People who are between jobs could face harder times ahead because of a bill that threatens to cut public benefits. Honest folks who are still struggling to find work in a weak job market could have their unemployment benefits reduced or eliminated because of House Bill 1489. This bill is bad for families. Taking away benefits could jeopardize the well-being of a child if the parents can’t pay electricity or heat bills, cover rent, or purchase healthy food. We don’t want to punish children by taking benefits for which their parents have already paid taxes.
House Bill 1489 proposes to reduce the number of weeks a worker can draw benefits from 25 to 20, and would reduce total benefits to unemployed workers by $50 million per year even though there is plenty of money in the unemployment trust fund. The unemployment trust fund already saw a huge cut in 2011, which reduced benefits by over $60 million dollars a year. This additional cut would mean a cumulative decrease of over $110 million a year. More cuts just aren’t necessary. The unemployment trust fund is solvent, which means that there is no budgetary reason to cut costs to this program. In 2014 the trust fund balance was $236 million, and it is projected to increase to $369 million by the end of 2016. We shouldn’t unnecessarily harm unemployed workers and their families when the unemployment insurance fund already has money in the bank.
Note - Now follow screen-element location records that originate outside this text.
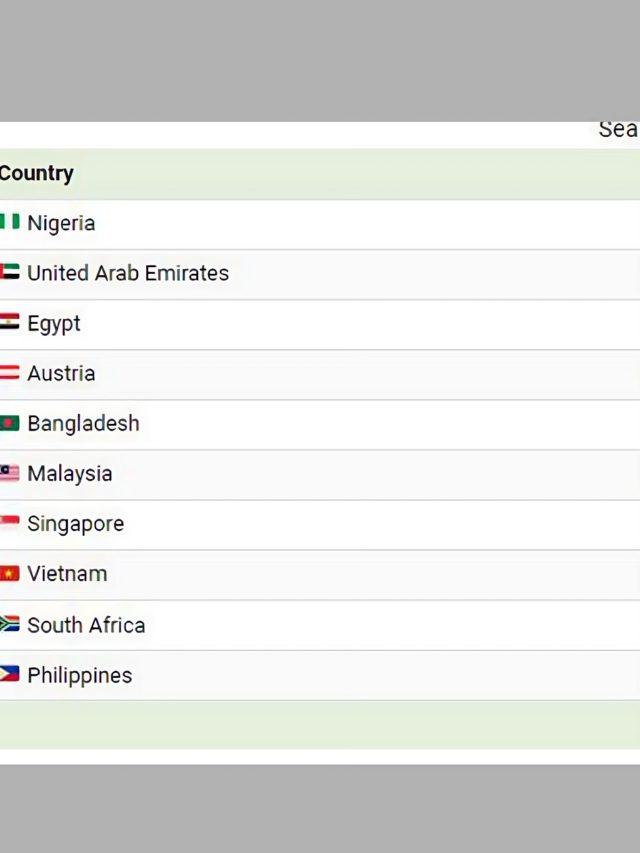Viewport: 640px width, 853px height.
Task: Pick the Malaysia country name text
Action: coord(69,473)
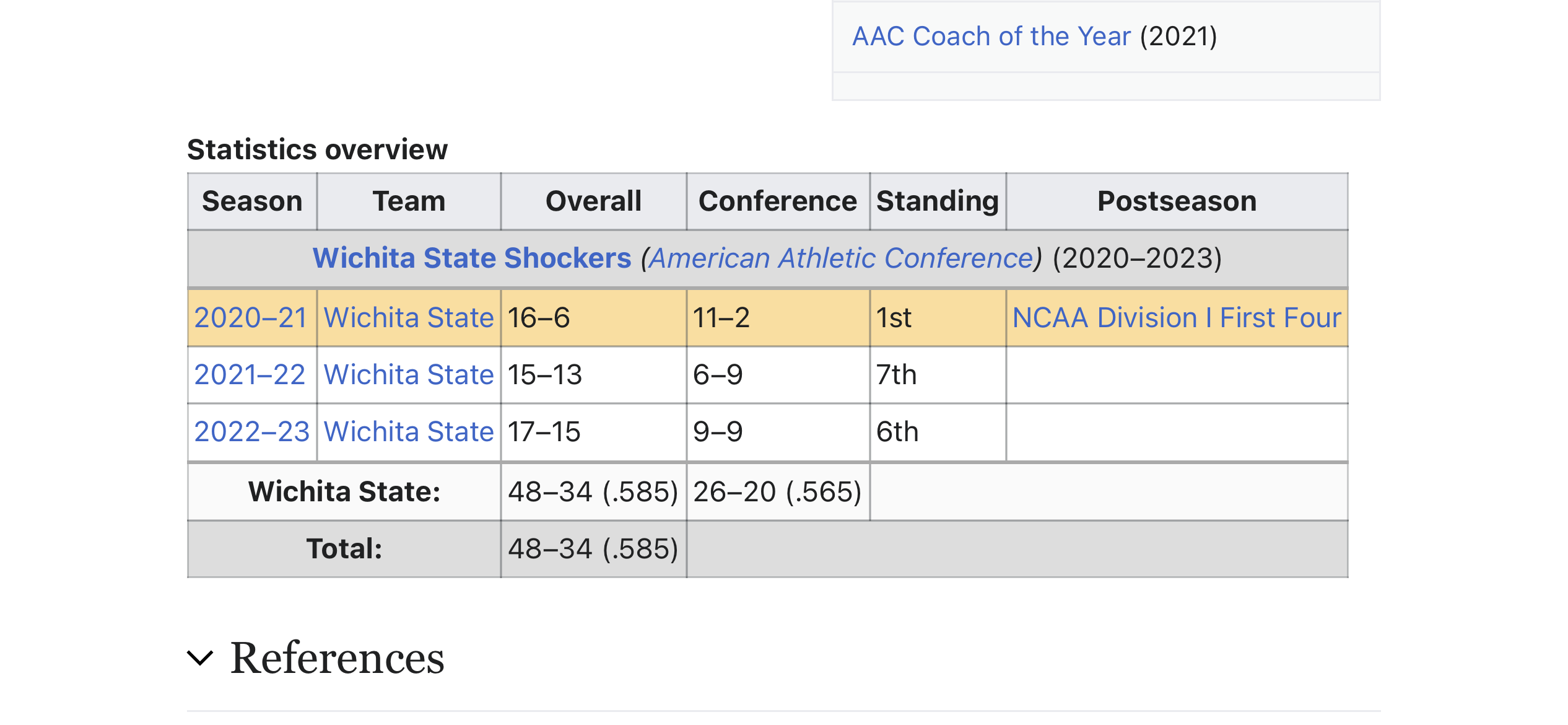Click Wichita State in the 2022–23 row
This screenshot has height=725, width=1568.
pos(409,432)
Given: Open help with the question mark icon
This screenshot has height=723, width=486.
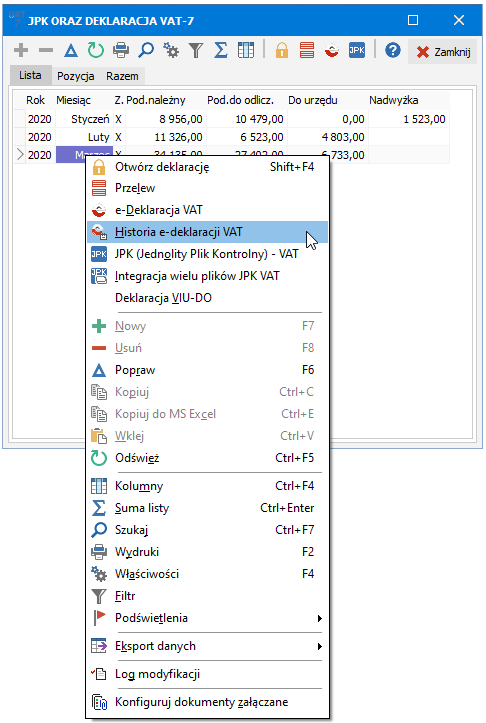Looking at the screenshot, I should pyautogui.click(x=393, y=50).
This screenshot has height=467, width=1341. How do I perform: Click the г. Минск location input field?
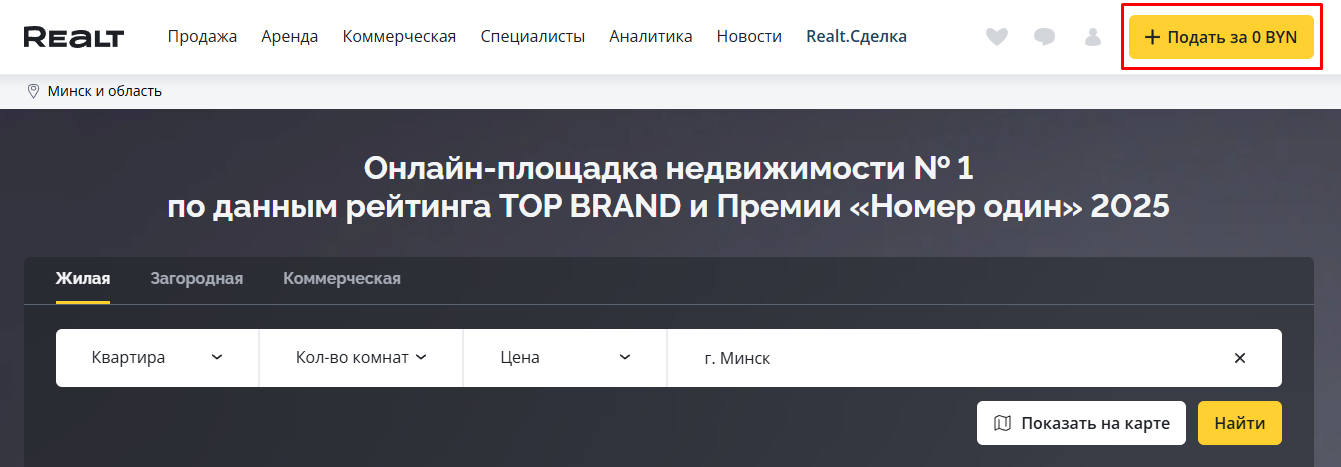pos(940,358)
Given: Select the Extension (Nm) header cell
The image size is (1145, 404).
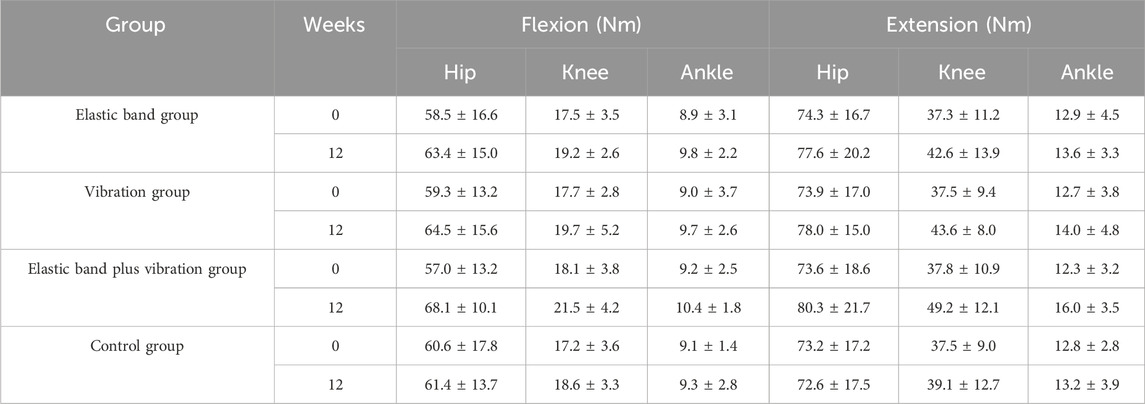Looking at the screenshot, I should [x=958, y=26].
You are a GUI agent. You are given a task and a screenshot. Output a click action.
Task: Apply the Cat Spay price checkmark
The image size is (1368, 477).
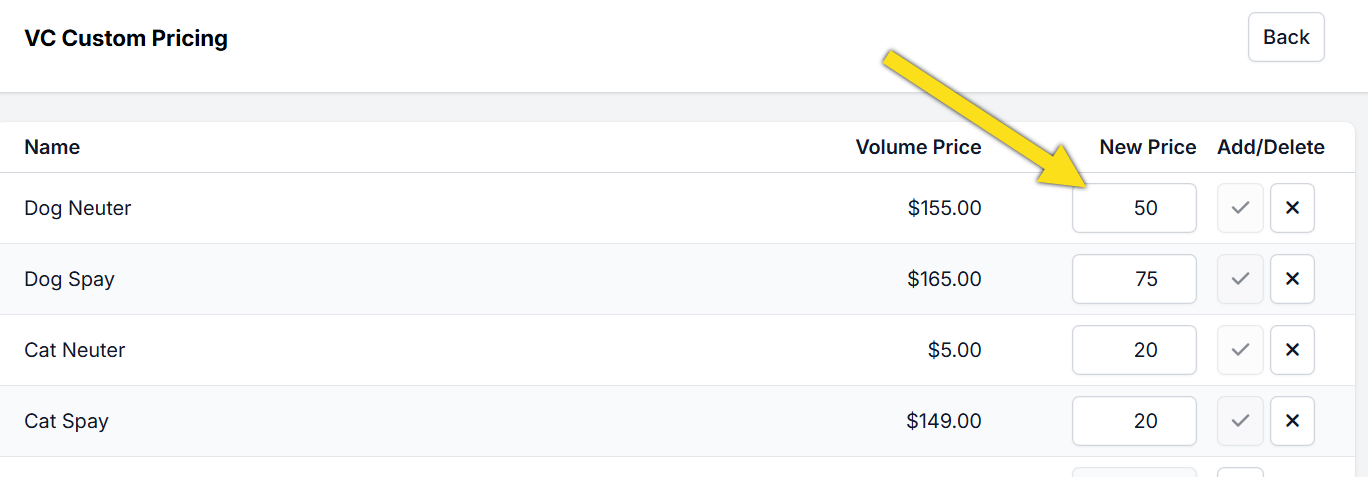pos(1240,421)
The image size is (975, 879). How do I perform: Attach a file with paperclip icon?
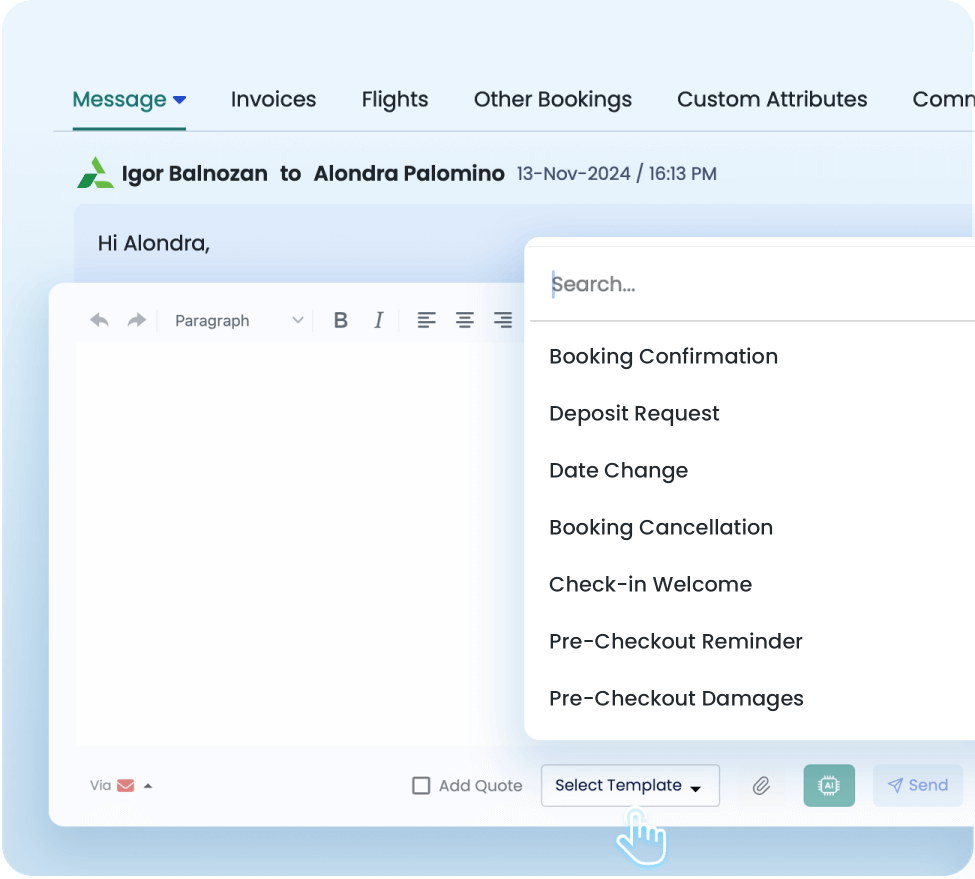tap(761, 786)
HB1489 is also bad for our local economies. Almost every dollar of unemployment benefits goes straight to businesses in the community. Taking money out of the local economy and punishing honest people will not fix our job market. If we want to see more people at work, let’s make sure they have the education and training they need; thousands of jobs remain unfilled because there aren’t the skilled workers to fill them.